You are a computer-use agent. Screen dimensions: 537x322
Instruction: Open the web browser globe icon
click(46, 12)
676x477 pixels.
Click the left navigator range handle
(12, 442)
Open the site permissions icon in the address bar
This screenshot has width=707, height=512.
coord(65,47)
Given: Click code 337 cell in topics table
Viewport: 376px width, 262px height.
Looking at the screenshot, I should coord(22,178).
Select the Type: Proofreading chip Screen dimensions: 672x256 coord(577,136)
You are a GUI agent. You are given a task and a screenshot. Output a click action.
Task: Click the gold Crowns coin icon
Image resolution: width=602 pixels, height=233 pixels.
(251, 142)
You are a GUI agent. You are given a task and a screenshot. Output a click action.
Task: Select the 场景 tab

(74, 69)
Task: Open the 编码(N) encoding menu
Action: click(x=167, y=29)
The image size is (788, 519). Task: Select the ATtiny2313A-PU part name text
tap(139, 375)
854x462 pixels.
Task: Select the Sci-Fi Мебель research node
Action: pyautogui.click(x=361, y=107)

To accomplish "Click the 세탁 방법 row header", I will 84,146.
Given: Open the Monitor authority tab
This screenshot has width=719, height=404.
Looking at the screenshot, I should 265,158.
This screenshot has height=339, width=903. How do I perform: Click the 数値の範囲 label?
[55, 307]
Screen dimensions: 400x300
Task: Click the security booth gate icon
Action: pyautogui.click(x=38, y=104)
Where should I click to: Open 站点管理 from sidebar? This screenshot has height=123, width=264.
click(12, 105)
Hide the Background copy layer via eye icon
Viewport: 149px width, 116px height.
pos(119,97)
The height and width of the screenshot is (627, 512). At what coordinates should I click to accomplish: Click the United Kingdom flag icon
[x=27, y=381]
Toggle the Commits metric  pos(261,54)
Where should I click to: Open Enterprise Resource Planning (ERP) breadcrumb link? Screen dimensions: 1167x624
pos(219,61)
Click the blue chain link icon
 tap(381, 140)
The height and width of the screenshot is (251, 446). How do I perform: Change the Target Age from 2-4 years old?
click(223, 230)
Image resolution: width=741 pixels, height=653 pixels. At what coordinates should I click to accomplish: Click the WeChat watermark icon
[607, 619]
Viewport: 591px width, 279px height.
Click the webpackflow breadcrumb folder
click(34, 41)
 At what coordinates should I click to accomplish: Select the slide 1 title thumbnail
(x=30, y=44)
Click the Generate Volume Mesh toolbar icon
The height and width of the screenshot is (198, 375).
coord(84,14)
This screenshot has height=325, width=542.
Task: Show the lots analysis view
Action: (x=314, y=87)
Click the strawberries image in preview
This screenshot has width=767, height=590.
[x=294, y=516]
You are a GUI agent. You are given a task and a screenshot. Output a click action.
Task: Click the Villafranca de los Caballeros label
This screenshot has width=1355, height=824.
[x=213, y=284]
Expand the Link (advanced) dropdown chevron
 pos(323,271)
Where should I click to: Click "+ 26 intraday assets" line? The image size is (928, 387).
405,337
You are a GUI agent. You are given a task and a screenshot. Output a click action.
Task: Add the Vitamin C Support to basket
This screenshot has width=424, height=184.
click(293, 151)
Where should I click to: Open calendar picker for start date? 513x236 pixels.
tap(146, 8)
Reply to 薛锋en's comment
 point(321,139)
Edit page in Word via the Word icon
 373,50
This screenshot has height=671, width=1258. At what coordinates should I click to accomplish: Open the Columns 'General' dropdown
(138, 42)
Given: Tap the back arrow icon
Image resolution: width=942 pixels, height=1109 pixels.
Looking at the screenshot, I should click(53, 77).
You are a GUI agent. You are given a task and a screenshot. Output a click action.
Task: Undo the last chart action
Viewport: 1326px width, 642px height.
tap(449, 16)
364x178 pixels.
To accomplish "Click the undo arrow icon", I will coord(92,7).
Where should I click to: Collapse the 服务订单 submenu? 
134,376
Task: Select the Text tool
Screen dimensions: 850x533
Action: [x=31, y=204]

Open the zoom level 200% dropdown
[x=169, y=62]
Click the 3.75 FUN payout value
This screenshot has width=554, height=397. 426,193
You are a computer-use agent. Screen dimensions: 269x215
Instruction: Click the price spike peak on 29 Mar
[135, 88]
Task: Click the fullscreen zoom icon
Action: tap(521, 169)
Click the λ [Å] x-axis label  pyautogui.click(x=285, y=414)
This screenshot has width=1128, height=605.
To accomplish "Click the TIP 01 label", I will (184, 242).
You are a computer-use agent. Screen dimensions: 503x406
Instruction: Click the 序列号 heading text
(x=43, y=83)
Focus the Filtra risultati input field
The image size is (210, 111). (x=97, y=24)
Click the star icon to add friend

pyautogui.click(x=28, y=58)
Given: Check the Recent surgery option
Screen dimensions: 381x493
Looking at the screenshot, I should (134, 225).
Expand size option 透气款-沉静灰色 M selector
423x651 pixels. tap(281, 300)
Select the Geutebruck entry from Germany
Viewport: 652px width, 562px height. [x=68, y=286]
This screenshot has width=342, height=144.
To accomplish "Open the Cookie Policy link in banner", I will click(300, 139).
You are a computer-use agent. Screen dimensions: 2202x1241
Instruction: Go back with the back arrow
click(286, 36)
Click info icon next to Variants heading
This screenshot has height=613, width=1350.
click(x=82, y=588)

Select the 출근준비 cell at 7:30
########################################
WHAT THE TASK REQUIRES — Write out the whole listing above, keeping each line exactly as it is.

COMPLETED EXERCISE —
You are a computer-use agent. Screen dimensions: 537x322
Instruction: Open the web browser globe icon
click(46, 12)
676x477 pixels.
Click the left navigator range handle
(12, 442)
Open the site permissions icon in the address bar
This screenshot has width=707, height=512.
coord(65,47)
Given: Click code 337 cell in topics table
Viewport: 376px width, 262px height.
Looking at the screenshot, I should coord(22,178).
Select the Type: Proofreading chip Screen dimensions: 672x256 coord(577,136)
You are a GUI agent. You are given a task and a screenshot. Output a click action.
Task: Click the gold Crowns coin icon
Image resolution: width=602 pixels, height=233 pixels.
(251, 142)
You are a GUI agent. You are given a task and a screenshot. Output a click action.
Task: Select the 场景 tab

(74, 69)
Task: Open the 编码(N) encoding menu
Action: click(x=167, y=29)
The image size is (788, 519). Task: Select the ATtiny2313A-PU part name text
tap(139, 375)
854x462 pixels.
Task: Select the Sci-Fi Мебель research node
Action: pyautogui.click(x=361, y=107)

To accomplish "Click the 세탁 방법 row header", I will 84,146.
Given: Open the Monitor authority tab
This screenshot has width=719, height=404.
Looking at the screenshot, I should 265,158.
This screenshot has height=339, width=903. How do I perform: Click the 数値の範囲 label?
[55, 307]
Screen dimensions: 400x300
Task: Click the security booth gate icon
Action: pyautogui.click(x=38, y=104)
Where should I click to: Open 站点管理 from sidebar? This screenshot has height=123, width=264.
click(12, 105)
Hide the Background copy layer via eye icon
Viewport: 149px width, 116px height.
pos(119,97)
The height and width of the screenshot is (627, 512). At what coordinates should I click to accomplish: Click the United Kingdom flag icon
[x=27, y=381]
Toggle the Commits metric  pos(261,54)
Where should I click to: Open Enterprise Resource Planning (ERP) breadcrumb link? Screen dimensions: 1167x624
pos(219,61)
Click the blue chain link icon
 tap(381, 140)
The height and width of the screenshot is (251, 446). How do I perform: Change the Target Age from 2-4 years old?
click(223, 230)
Image resolution: width=741 pixels, height=653 pixels. At what coordinates should I click to accomplish: Click the WeChat watermark icon
[607, 619]
Viewport: 591px width, 279px height.
Click the webpackflow breadcrumb folder
click(34, 41)
 At what coordinates should I click to accomplish: Select the slide 1 title thumbnail
(x=30, y=44)
Click the Generate Volume Mesh toolbar icon
The height and width of the screenshot is (198, 375).
coord(84,14)
This screenshot has height=325, width=542.
Task: Show the lots analysis view
Action: (x=314, y=87)
Click the strawberries image in preview
This screenshot has width=767, height=590.
[x=294, y=516]
You are a GUI agent. You are given a task and a screenshot. Output a click action.
Task: Click the Villafranca de los Caballeros label
This screenshot has width=1355, height=824.
[x=213, y=284]
Expand the Link (advanced) dropdown chevron
 pos(323,271)
Where should I click to: Click "+ 26 intraday assets" line? The image size is (928, 387).
405,337
You are a GUI agent. You are given a task and a screenshot. Output a click action.
Task: Add the Vitamin C Support to basket
This screenshot has width=424, height=184.
click(293, 151)
Where should I click to: Open calendar picker for start date? 513x236 pixels.
tap(146, 8)
Reply to 薛锋en's comment
 point(321,139)
Edit page in Word via the Word icon
 373,50
This screenshot has height=671, width=1258. At what coordinates should I click to accomplish: Open the Columns 'General' dropdown
(138, 42)
Given: Tap the back arrow icon
Image resolution: width=942 pixels, height=1109 pixels.
Looking at the screenshot, I should click(53, 77).
You are a GUI agent. You are given a task and a screenshot. Output a click action.
Task: Undo the last chart action
Viewport: 1326px width, 642px height.
tap(449, 16)
364x178 pixels.
To accomplish "Click the undo arrow icon", I will coord(92,7).
Where should I click to: Collapse the 服务订单 submenu? 
134,376
Task: Select the Text tool
Screen dimensions: 850x533
Action: [x=31, y=204]

Open the zoom level 200% dropdown
[x=169, y=62]
Click the 3.75 FUN payout value
This screenshot has width=554, height=397. 426,193
You are a computer-use agent. Screen dimensions: 269x215
Instruction: Click the price spike peak on 29 Mar
[135, 88]
Task: Click the fullscreen zoom icon
Action: tap(521, 169)
Click the λ [Å] x-axis label  pyautogui.click(x=285, y=414)
This screenshot has width=1128, height=605.
To accomplish "Click the TIP 01 label", I will (184, 242).
You are a computer-use agent. Screen dimensions: 503x406
Instruction: Click the 序列号 heading text
(x=43, y=83)
Focus the Filtra risultati input field
The image size is (210, 111). (x=97, y=24)
Click the star icon to add friend

pyautogui.click(x=28, y=58)
Given: Check the Recent surgery option
Screen dimensions: 381x493
Looking at the screenshot, I should (134, 225).
Expand size option 透气款-沉静灰色 M selector
423x651 pixels. tap(281, 300)
Select the Geutebruck entry from Germany
Viewport: 652px width, 562px height. [x=68, y=286]
This screenshot has width=342, height=144.
To accomplish "Open the Cookie Policy link in banner", I will click(300, 139).
You are a computer-use agent. Screen dimensions: 2202x1241
Instruction: Go back with the back arrow
click(286, 36)
Click info icon next to Variants heading
This screenshot has height=613, width=1350.
click(x=82, y=588)

Select the 출근준비 cell at 7:30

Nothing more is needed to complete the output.